Q1 Earnings: Cannabis Operators Show Revenue Growth Despite Margin Pressure

TL;DR: Top-tier MSOs posted double-digit revenue growth YoY, but margin compression from oversupply and competitive pricing highlights the sector’s profitability challenge entering Q2 2026.

The cannabis sector’s Q1 2026 earnings season revealed a tale of two stories: strong revenue momentum offset by margin pressure. Tier-1 multi-state operators (MSOs) achieved 12-18% year-over-year revenue growth, driven by mature market expansion and new state licenses. However, wholesale price declines and increased promotional activity compressed EBITDA margins to 25-30% from prior-year averages of 32-35%.
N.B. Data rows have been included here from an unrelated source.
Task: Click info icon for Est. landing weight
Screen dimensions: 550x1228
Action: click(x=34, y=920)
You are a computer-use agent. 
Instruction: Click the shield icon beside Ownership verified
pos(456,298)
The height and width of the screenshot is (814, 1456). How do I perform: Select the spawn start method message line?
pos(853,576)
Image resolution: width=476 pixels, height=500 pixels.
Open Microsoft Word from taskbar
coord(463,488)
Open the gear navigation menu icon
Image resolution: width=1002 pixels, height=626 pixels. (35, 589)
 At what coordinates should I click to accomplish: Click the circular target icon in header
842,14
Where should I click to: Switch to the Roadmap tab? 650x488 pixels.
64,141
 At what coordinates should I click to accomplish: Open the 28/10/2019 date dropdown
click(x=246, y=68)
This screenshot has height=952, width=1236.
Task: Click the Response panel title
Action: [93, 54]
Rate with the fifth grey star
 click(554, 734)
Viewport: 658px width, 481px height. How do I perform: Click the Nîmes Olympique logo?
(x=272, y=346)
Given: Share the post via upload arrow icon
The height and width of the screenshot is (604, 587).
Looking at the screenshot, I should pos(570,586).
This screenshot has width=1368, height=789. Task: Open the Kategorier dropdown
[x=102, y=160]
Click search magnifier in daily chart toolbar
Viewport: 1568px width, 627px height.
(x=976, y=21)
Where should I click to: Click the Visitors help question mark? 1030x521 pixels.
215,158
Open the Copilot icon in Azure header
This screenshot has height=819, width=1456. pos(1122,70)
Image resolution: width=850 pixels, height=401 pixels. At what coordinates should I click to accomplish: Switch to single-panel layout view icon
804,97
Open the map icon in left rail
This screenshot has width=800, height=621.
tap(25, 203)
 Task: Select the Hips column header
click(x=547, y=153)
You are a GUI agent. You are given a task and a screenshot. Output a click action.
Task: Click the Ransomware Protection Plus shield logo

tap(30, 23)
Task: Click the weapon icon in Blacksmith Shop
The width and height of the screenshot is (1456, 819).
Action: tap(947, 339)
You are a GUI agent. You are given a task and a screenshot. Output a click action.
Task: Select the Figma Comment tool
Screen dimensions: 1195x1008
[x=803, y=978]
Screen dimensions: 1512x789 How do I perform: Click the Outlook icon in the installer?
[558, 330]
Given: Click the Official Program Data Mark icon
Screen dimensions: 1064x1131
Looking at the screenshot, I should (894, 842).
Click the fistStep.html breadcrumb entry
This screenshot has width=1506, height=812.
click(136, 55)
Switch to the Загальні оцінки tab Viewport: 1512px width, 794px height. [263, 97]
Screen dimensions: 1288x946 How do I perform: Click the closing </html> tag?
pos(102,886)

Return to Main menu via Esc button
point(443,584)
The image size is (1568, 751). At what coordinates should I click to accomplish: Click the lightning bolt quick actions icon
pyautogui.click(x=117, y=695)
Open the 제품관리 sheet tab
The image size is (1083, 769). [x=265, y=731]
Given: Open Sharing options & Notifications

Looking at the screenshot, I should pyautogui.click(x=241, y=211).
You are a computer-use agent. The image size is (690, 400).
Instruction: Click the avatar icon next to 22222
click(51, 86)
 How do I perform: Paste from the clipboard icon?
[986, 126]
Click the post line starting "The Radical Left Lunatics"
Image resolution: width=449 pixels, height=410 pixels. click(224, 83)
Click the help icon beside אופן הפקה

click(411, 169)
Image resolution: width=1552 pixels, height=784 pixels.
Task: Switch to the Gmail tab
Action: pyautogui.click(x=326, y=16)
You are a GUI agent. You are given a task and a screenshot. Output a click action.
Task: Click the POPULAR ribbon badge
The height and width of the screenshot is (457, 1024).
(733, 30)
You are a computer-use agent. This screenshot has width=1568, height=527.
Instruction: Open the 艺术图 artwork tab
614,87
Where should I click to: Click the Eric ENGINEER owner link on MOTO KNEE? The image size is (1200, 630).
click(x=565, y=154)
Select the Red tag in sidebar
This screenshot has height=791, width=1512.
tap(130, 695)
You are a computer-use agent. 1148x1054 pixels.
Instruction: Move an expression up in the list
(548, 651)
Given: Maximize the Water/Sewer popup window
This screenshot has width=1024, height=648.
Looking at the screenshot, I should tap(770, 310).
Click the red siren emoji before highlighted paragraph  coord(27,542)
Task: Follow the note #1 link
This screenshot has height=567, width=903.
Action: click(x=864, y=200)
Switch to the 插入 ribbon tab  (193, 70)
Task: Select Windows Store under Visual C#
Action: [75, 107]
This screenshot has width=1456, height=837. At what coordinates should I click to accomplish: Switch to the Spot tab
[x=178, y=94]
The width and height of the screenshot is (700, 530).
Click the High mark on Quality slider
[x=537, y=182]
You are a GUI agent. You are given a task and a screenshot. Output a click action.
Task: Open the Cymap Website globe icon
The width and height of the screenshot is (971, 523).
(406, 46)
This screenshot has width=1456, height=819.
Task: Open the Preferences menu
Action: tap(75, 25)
Revenue Winners This Quarter

Trulieve (TRSSF) reported Q1 revenue of $635M (+14% YoY), maintaining its position as the largest U.S. cannabis retailer. Cresco Labs (CRLBF) posted $174M (+18% YoY), benefiting from wholesale price stability in key markets. Curaleaf (CURLF) achieved $310M in revenue, with adjusted EBITDA at $92M—signaling operational leverage as scale increases.

Margin Compression: The Real Story

Despite revenue growth, Verano Holdings (VRNOF) saw EBITDA margins slip to 28% from 31% in Q4 2025. The culprit: oversupply in mature markets like California and Colorado, which has pushed average selling prices down 8-12% YoY. Operators are compensating with volume increases, but the math doesn’t work in low-margin states.

Guidance and Forward Outlook

Most operators maintained full-year revenue guidance but guided margins lower. Greenrose Group (GTBIF) specifically cited competitive pricing in Arizona and Illinois as headwinds. Investor calls emphasized licensing wins and new dispensary openings as primary value drivers—a defensive posture suggesting operators expect margin pressure to persist through 2026.